Updated on 09/17/2011 10:46PM

Root, root, root for new grass


INGLEWOOD, Calif. - It's mid-November in Southern California. The sun is shining, and temperatures have been running on the high side of average. The weather is perfect for a lot of healthy activities, but at Hollywood Park such benign conditions mean only one thing:

It's grass-growing time.

The truly serious competition at the current Hollywood meet is not taking place among horses and riders on the main track. It's out there on the freshly laid grass course, where nearly nine acres of GN-1 bermuda is waging a quietly desperate race against both time and the elements.

The work was necessary because the sod rolled out in August did not take root, prompting the Bay Meadows Land Co. - the new owners of Hollywood Park - to cancel grass racing for the current meet. The sod rolled out in August was installed because the existing turf course had poor drainage and was steadily deteriorating.

In terms of reputation and financial impact, Hollywood Park can just barely get away with this unprecedented abandonment of its autumn turf program. The meet is short. Racing on the well-established turf course at Santa Anita is right around the corner. And anyway, doesn't everyone make mistakes?

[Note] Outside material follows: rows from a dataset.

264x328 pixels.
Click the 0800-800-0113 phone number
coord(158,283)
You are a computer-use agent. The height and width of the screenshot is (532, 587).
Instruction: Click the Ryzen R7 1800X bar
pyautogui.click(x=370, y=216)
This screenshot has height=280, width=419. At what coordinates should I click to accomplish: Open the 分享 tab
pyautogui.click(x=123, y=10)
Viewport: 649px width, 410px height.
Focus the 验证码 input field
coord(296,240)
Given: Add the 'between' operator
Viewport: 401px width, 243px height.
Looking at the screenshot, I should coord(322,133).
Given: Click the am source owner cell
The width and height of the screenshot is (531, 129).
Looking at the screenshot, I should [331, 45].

But this one was a whopper - "a nightmare you can't wake up from," according to one Hollywood official - especially in light of the fact that Hollywood's former management team, under Churchill Downs ownership, was highly satisfied with a 100-yard test strip of Seashore paspalum that was raced on earlier this year. At the very least, you would think someone deserves a refund.

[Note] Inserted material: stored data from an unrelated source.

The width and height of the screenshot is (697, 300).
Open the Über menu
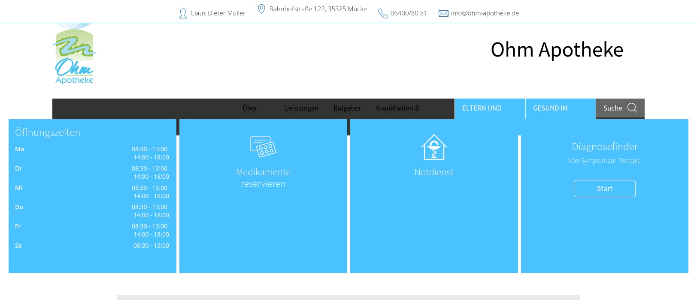pyautogui.click(x=250, y=108)
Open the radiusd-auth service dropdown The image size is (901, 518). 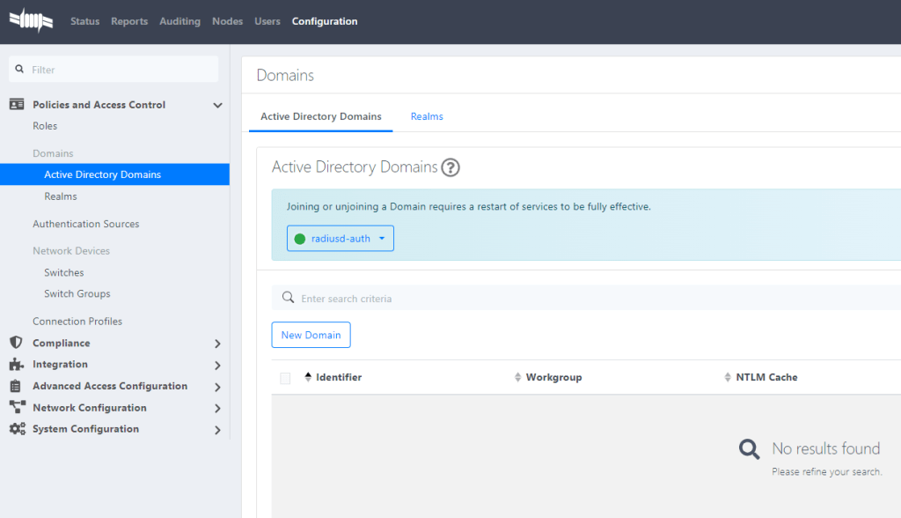[x=341, y=239]
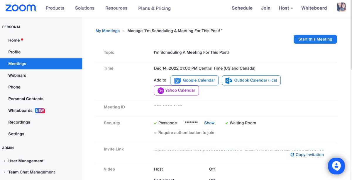
Task: Select Recordings in the sidebar
Action: click(x=19, y=122)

"I don't know what we're going to do on that," said Jack Liebau, who became Hollywood Park president when the Bay Meadows Land Co. took over in September. "It's difficult, and complicated."

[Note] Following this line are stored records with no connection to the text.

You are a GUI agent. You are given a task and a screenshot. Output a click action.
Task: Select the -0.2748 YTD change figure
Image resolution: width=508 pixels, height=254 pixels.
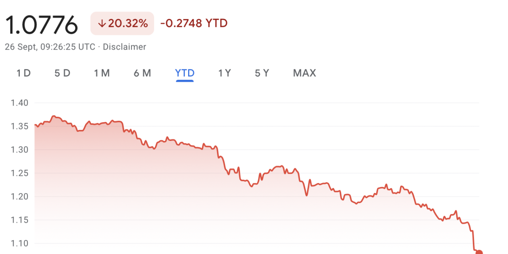(193, 23)
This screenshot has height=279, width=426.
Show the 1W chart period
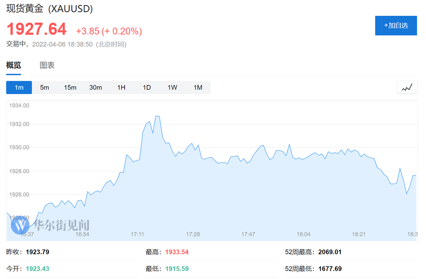click(x=172, y=88)
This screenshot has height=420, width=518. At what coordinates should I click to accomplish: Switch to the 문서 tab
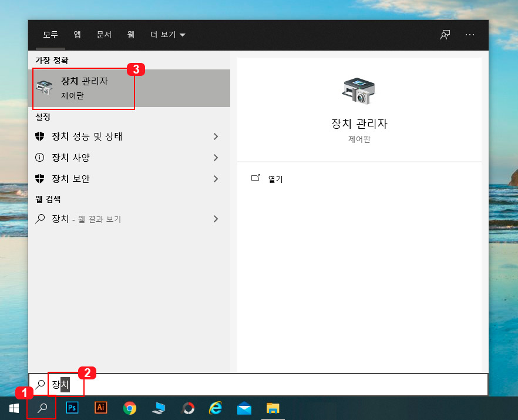104,35
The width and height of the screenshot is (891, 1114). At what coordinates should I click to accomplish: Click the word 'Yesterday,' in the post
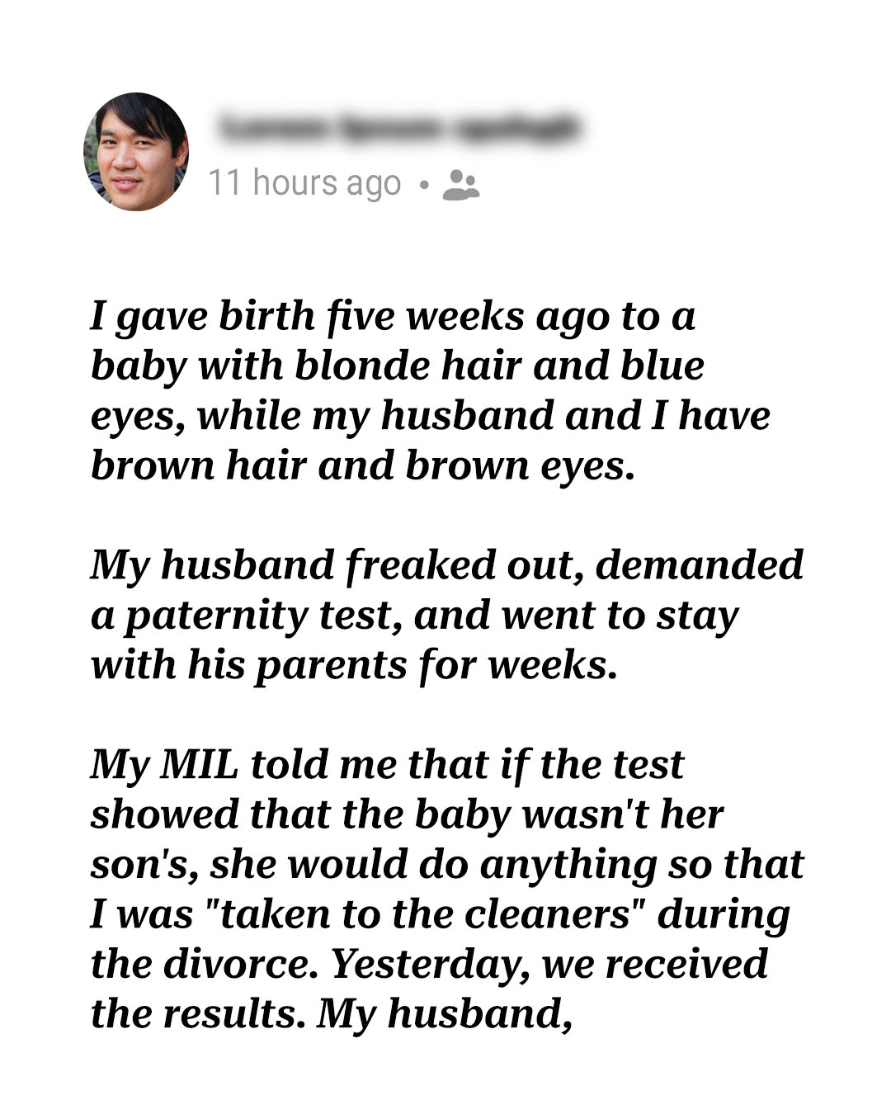pos(430,965)
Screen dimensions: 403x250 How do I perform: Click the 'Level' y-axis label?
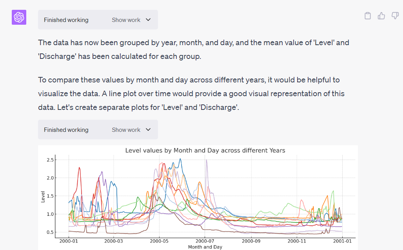pos(43,197)
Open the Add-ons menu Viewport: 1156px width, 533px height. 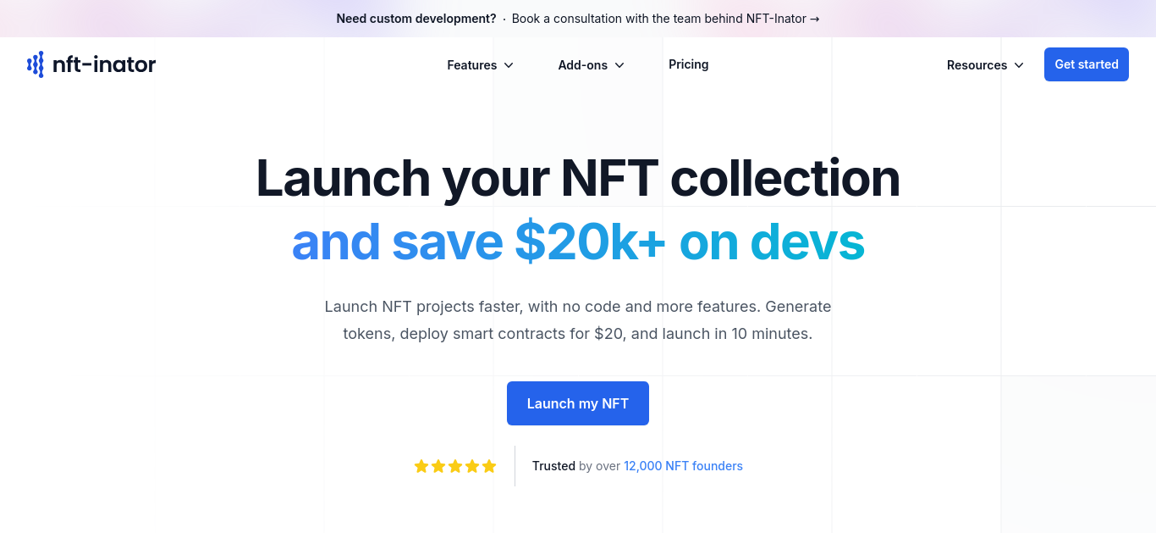[x=592, y=65]
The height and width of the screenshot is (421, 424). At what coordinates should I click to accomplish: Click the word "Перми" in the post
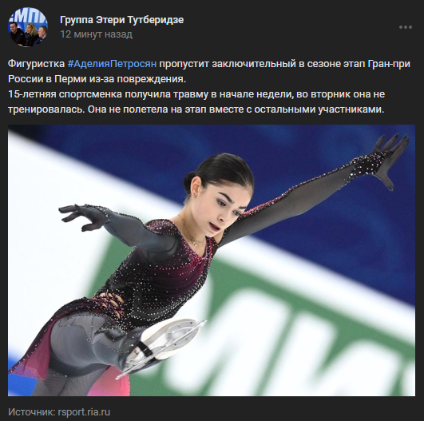(69, 79)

Hollywood Park's new ownership has been granted the track's traditional dates for next spring and summer by the California Horse Racing Board. But if the grass course still is not playable by April, all bets could be off.

"They say success has many fathers, but failure is an orphan," said John Harris, chairman of the CHRB. "There's nothing that can be done about what has happened, and nobody is really tying down whose fault it was."

There is an ongoing CHRB investigation into the facts behind the cancellation of grass racing.

"I think we can do quite a bit going forward, though, so that when a track is licensed they have the best courses of any applicant," Harris added. "Usually, the application process is not competitive, but the board can definitely, as part of the licensing process, show discretion on what kind of course a racetrack has to offer."

Eual Wyatt, Hollywood's general manager for both the old and new owners, is looking on the bright side.

"The new sod is in, and it's actually beginning to root, which is good because it gives us a little head start going into the winter," Wyatt said Wednesday. "So far everybody involved, including our consultant, is pleased with what they see."

The consultant on the scene is Dr. Ken Kurtz, a 65-year-old retired professor of turf management who grew up in suburban Chicago going to the races at Arlington Park. Kurtz taught at Cal Poly Pomona for 36 years, and has real-world experience as a hands-on consultant for such high-profile playing fields as Anaheim Stadium, Lakeside Country Club, and the Rose Bowl.

Kurtz was the turf expert who steered Del Mar course superintendent Leif Dickinson toward GN-1 bermuda grass for the seaside course. Making its debut last summer, the new Del Mar course received mixed reviews, with most of the complaints focused on the firm base rather than the success of the sod. Even though Hollywood is the first Thoroughbred surface he has tackled, Kurtz is aware of the obvious differences.

"Well, for one, you've got a bigger, heavier player," Kurtz said with a laugh. "You need a grass that's durable, that grows back, and knits well when you break the surface."

Of course, that's what they said about Seashore paspalum, which was supposed to provide a tough, cool-temperature tolerant course that could survive a degree of use in wet weather. Kurtz is not a paspalum fan.

"I really couldn't believe that they put it in there," he said of the Hollywood course. "We had it in the Rose Bowl, back in 1983, after they had installed it at Fresno State. It was overseeded for the Rose Bowl game, but after the game there wasn't much left, so I had it taken out."

He recommended that the same be done with the newly installed Hollywood course.

"It wasn't rooting," Kurtz said. "And even through the winter it might not have taken off. You could have waited until spring and still not had a course."

Kurtz confirmed that he is happy with the GN-1 sod, so far. But it will need help through the winter.

"We're going to spray it with turf colorants," he said. "It doesn't hurt the grass, and we find it holds in more sunlight and heat, which helps push the roots, since a darker surface absorbs more heat."

Makes sense. But then, if green colorant holds in heat, wouldn't black absorb even more?

"We've done that, used black colorant at sod farms to get the grass growing faster," Kurtz replied. "But you don't really want black out there when people are watching races."

Good point. A black wreath on a grass course might send the wrong message.